Perhaps "free will" might as well regressively pertain to aspects of autonomy having an occult provenance if it's going to continue to be conflated with or have ties to metaphysical matters like determinism, indeterminism, philosophy of time, etc.
That might be so if we persist in the tradition of conceiving of 'free will' as meaning choices and decisions that are
totally uncaused. As Patricia Churchland puts it:
"A rigid philosophical tradition claims that no choice is free unless it is uncaused: that is, unless the "will" is exercised independently of all causal influences - in a causal vacuum. In some unexplained fashion, the will - a thing that allegedly stands aloof from brain-based causality - makes an unconstrained choice. The problem is that choices are made by brains, and brains operate causally..."
http://patriciachurchland.com/wp-content/uploads/2016/04/2006_Do_We_Have_FreeWill.pdf
That 'causal vacuum' view of "free-will" is something that I want to argue against. I want to promote a view of "free-will" that's consistent with physical causation, with brain science, neurophysiology and all that.
I'm sure that CC knows who Patricia Churchland is. (But CC has drunk deeply from Chalmers' intoxicating wine-bottle and probably disagrees with Churchland about her 'eliminative' materialism, though perhaps not about free-will.) For the rest of Sciforums --
https://en.wikipedia.org/wiki/Patricia_Churchland
Free will either needs to be semantically uncomplicated slash crouched in everyday context or it has to be described in a way where it can somehow satisfy / cohabitate with all the dominant metaphysical possibilities. (I guess that would be compatibilism with a mega-bent and ambition, at least whenever it is oriented toward defending itself on that landscape of speculative ideas.)

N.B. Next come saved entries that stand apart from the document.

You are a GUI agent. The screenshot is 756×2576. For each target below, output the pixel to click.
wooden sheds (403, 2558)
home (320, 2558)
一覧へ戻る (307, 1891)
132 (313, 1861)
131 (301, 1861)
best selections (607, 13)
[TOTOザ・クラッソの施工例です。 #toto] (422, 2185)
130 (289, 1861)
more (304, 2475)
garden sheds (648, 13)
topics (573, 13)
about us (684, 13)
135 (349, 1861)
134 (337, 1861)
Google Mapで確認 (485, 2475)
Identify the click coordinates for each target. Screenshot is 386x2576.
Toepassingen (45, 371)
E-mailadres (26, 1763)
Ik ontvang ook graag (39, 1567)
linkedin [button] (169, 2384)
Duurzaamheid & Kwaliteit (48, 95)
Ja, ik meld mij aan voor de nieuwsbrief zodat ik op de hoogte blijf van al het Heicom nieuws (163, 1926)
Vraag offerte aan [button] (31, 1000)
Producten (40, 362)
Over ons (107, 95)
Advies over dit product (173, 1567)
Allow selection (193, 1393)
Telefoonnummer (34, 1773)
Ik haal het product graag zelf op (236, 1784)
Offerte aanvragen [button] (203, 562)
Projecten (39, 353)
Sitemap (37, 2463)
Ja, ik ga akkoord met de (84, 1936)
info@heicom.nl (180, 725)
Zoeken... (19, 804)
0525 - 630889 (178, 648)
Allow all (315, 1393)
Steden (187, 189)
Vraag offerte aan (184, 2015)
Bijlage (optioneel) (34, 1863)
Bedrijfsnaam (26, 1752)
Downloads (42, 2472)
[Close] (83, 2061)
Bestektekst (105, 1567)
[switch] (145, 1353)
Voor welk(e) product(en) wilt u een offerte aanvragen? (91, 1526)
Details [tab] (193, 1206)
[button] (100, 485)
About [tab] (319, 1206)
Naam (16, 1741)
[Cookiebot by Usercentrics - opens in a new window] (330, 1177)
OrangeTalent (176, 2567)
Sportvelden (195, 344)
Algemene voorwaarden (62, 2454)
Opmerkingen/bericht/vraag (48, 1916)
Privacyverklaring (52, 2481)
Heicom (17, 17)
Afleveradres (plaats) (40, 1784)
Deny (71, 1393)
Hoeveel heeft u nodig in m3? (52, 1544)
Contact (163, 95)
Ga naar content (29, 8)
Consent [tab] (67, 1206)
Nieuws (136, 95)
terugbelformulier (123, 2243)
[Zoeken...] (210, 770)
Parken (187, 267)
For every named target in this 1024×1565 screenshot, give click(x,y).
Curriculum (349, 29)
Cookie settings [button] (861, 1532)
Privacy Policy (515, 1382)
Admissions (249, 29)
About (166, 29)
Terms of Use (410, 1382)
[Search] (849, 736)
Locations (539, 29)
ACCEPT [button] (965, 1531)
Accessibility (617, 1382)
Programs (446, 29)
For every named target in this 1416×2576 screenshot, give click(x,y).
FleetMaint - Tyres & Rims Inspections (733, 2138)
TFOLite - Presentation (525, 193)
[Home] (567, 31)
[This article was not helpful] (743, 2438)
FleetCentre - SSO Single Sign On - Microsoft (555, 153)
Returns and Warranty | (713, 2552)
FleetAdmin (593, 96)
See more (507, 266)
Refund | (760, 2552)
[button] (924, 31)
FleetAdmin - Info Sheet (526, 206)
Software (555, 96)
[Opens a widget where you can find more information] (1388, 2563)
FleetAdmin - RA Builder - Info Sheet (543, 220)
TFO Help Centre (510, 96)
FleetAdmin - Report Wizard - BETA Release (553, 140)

So if we move away from this hard free-will concept (totally un-caused actions) outlined above, then
what remains of free will? This brings us to the point that Sarkus seems to be beating to a pulp. Patricia Churchland again:
"Think about what we mean by "free will". As with all concepts, we learn the meaning of this from examples. We learn what to count as fair, or mean-spirited, or voluntary by being given sterling examples of people doing things that are fair, or mean-spirited or voluntary... Our understanding is balanced by contrasting cases - actions that are obviously not freely chosen... From such prototypes, brains manage to extract enough meaning so that we can talk about free will tolerably well."
So to respond to Sarkus, it's a pattern recognition thing, like so much of the rest of human cognition. (Neural networks are very good at pattern recognition.) It isn't so much a matter of deduction from hard fixed axiomatic definitions. We think that we detect a pattern in how various words and concepts are used and throughout life continually work to perfect our understanding with ambiguous problem cases.
For the rest of us who want to avoid grasping either horn of the seeming dilemma (un-caused and seemingly supernatural will as opposed to free-will just an illusion entertained by puppets) and instead espouse
compatibilism, the idea that free-will needn't be inconsistent with causation at all, the task is to arrive at an understanding of free-will that's consistent with our understanding (which is also a work-in-progress and might very well be wrong) of how causality functions in physical reality and in brain physiology.
That's what I've tried to argue in earlier posts in this and other threads (most recently that one in physics). And it seems that my own views parallel Patricia Churchlands' rather closely. She talks about "self-control", I talk about "inner process". (The Buddhist in me makes me want to avoid the metaphysical difficulties surrounding the word 'self'.) But I think that we mean pretty much the same thing. (I think that she uses "self-control" much as we would say that a self-driving car drives itself. It needn't possess a soul in order to do that.) Churchland:
"To begin to update our ideas of free will, I suggest we first shift the debate away from the puzzling metaphysics of causal vacuums to the neurobiology of self-control. The nature of self-control and the ways it can be compromised may be a more fruitful avenue...
So is anyone ever responsible for anything? Civil life requires it be so. Very briefly, the crux of the matter is this: we are social animals and our ability to flourish depends on the behavior of others. Biologically realistic models show how traits of cooperation and social orderliness can spread through a population, how moral virtues can be a benefit, cheating a cost and punishment of the socially dangerous a necessity."